Task details
Report each line from the records where the string "agent" turns up.

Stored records
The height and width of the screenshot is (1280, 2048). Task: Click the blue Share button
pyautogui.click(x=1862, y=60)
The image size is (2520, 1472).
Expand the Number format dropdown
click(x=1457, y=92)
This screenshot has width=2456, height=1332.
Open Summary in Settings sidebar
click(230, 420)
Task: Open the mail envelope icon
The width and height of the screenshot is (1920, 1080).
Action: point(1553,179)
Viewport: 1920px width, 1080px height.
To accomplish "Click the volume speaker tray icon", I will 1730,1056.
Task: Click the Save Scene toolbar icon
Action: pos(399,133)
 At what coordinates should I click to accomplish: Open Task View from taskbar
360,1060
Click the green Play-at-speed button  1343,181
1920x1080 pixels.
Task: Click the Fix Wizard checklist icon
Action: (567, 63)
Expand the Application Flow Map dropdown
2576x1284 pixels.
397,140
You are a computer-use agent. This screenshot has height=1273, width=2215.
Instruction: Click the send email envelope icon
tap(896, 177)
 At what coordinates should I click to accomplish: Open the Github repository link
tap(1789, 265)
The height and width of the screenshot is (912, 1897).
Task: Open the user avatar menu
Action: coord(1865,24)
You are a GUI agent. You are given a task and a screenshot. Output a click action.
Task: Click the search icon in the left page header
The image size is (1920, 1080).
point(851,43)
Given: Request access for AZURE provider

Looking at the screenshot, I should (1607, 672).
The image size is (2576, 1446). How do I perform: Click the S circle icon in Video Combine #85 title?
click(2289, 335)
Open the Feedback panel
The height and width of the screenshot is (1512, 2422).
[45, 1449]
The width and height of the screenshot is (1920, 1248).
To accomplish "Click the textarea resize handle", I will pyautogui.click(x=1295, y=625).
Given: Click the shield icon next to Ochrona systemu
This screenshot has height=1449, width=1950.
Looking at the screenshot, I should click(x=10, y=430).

Output below
You are a computer-use agent. This screenshot has height=1273, width=2215.
You are a GUI agent. You are given a task and a screenshot. Output a click action.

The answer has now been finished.